Air defense rotation in NATO's east would be proper response to Russia – Lithuanian formin

  • 2024-01-11
  • BNS/TBT Staff

VILNIUS – NATO's rotational air defense presence in the Black and Baltic Sea regions would be an appropriate response to the Russian threat, Lithuanian Foreign Minister Gabrielius Landsbergis said as he hosted his Romanian counterpart Luminita Odobescu in Vilnius on Thursday.

NATO allies agreed on such a model last June, but it has not yet been implemented. The Baltic countries are currently in discussions with countries that could deploy air systems to the region.

"I believe a rotation of air defense both in the Black Sea region and in the Baltic region would be an appropriate response to the Russian escalation that is already taking place," Landsbergis at a joint news conference with Odobescu.

A Russian drone crashed on Romanian territory during Moscow's attack on Ukraine's port infrastructure last December, following a similar incident in September.  A Russian missile also entered Polish airspace in late December.

"Actions like the drone crashes, even if seemingly unintentional, are escalation. They would not be happening if Russia were not waging war against Ukraine," Lithuania's top diplomat said. 

Odobescu said that such incidents show how serious the security situation is not only in Ukraine but also in the Black Sea region.

The Romanian minister underlined the importance of implementing NATO's Vilnius summit commitments in order to beef up security.  

"One of these is related to security in the Black Sea region, but also with full implementation of regional plans and increased military presence in our region," she told the news conference. 

On the eve of the Vilnius summit last July, NATO approved new regional defense plans reflecting changes in the Alliance's strategy.

Previously, the approach was that the Baltic countries should try to hold off an offensive until allied reinforcements can arrive to help them. The new plans aim to ensure that NATO is ready to fight back immediately.


Landsbergis also stressed the need to agree on the strongest possible new package of sanctions against Russia before the second anniversary of the war in Ukraine in late February. 

For her part, Odobescu said that her country will support Ukraine "as much as needed".

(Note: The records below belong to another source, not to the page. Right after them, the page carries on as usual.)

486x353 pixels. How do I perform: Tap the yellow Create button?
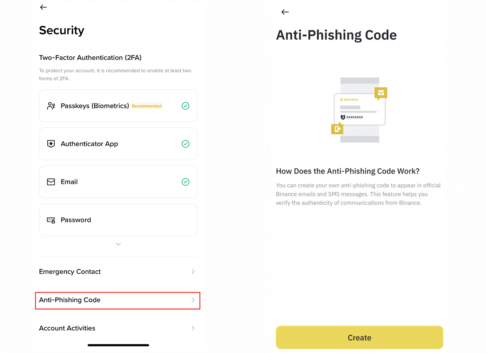[x=359, y=337]
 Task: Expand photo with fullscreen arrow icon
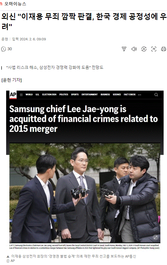(156, 237)
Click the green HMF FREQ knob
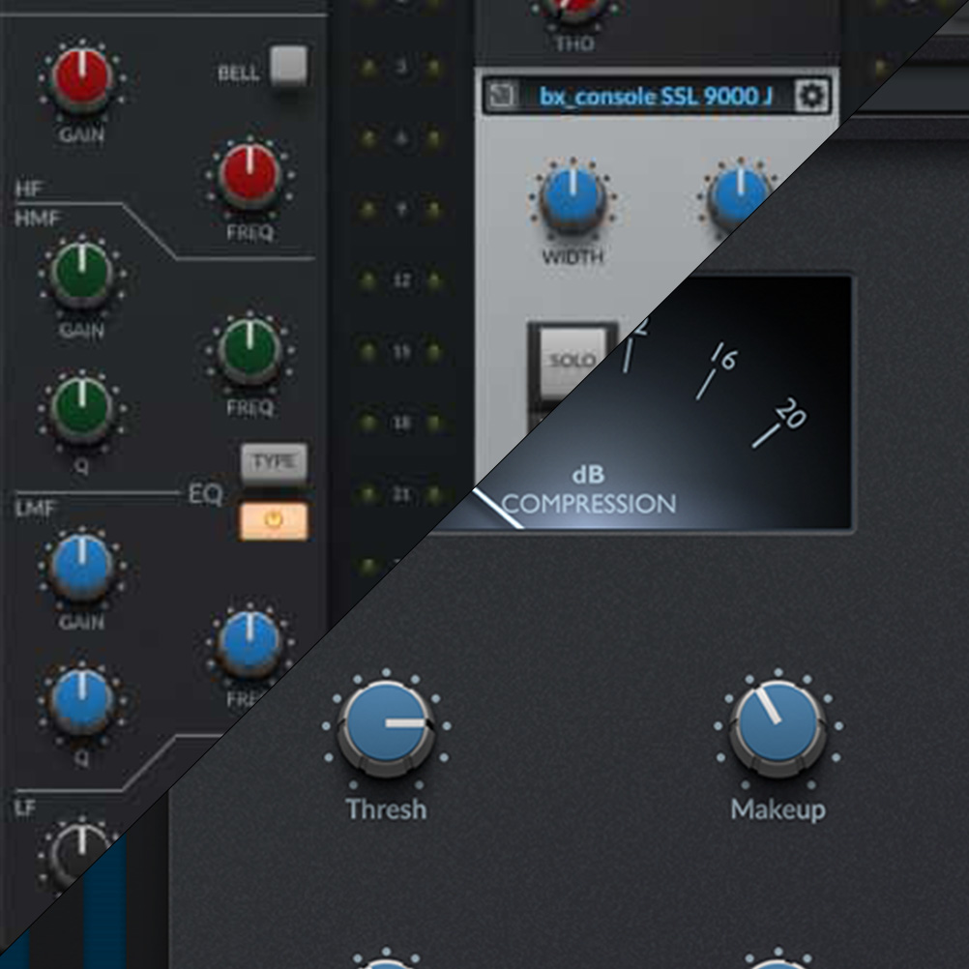The image size is (969, 969). (250, 350)
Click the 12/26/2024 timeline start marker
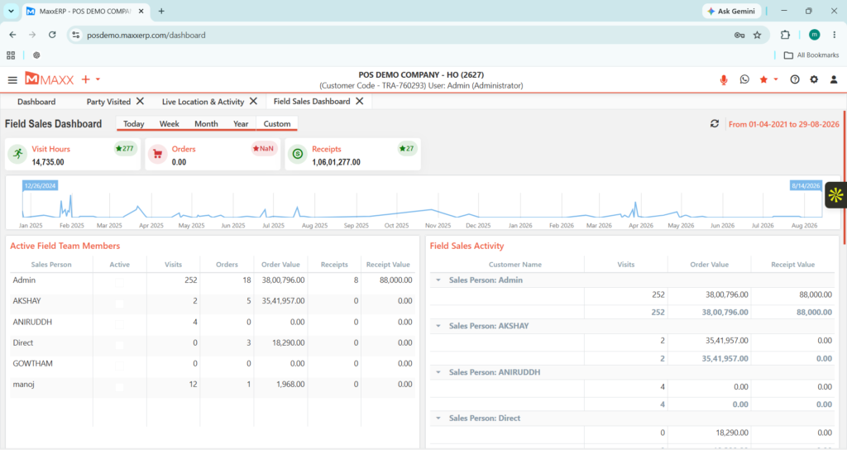 coord(40,186)
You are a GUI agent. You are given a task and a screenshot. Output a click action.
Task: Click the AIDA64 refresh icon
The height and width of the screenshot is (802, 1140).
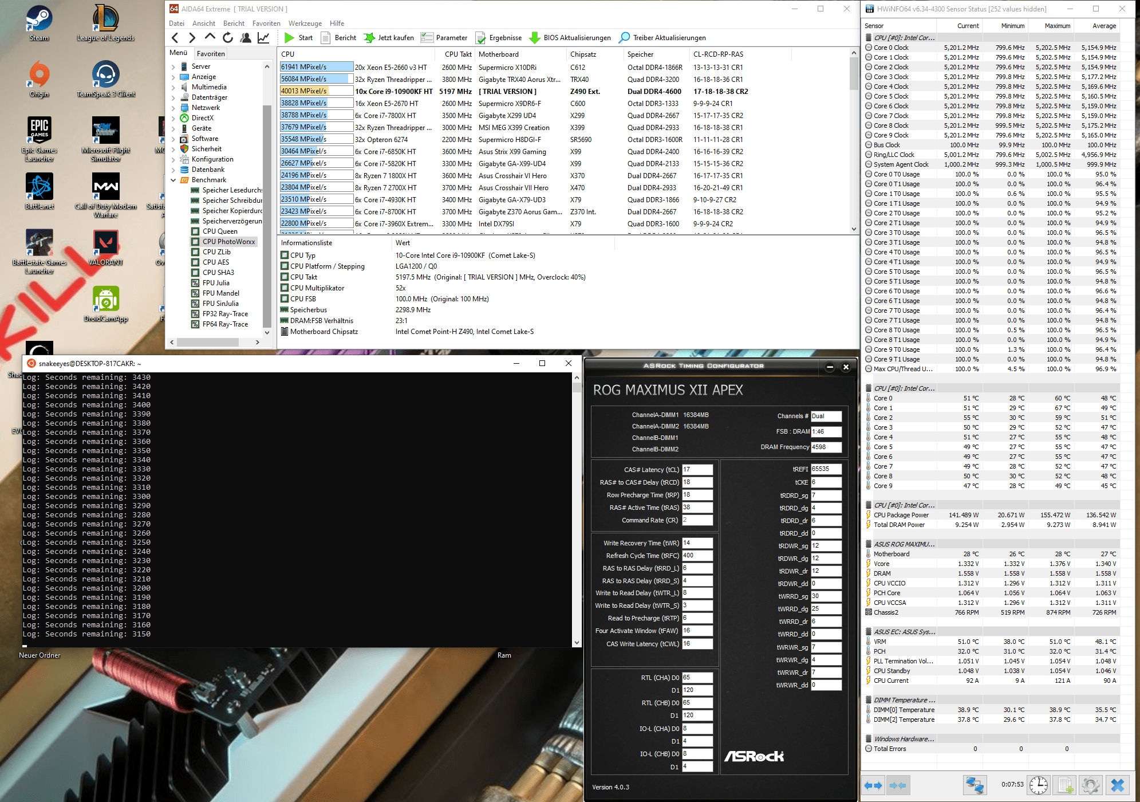228,38
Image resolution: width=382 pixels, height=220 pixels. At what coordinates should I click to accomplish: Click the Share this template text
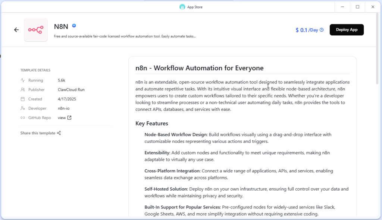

"Moreover, allowing Ukraine to achieve its objective according to its own choosing, rendering justice to the victims and fighting against impunity – all this remains a fundamental objective not only for Ukraine but also for us," she said. 

Romania remains firm in its position that only Ukraine has the political and moral legitimacy to decide whether it wants to negotiate with Russia.

At their meeting, the two ministers also discussed Romania's efforts to increase its capacity for transporting Ukrainian grain, and measures to support Ukrainian refugees.

According to the Reuters news agency, Ukraine is one of the world's biggest grain exporters, and the Romanian port of Constanta has become Kyiv's largest alternative export route since Russia's full-scale invasion in February 2022.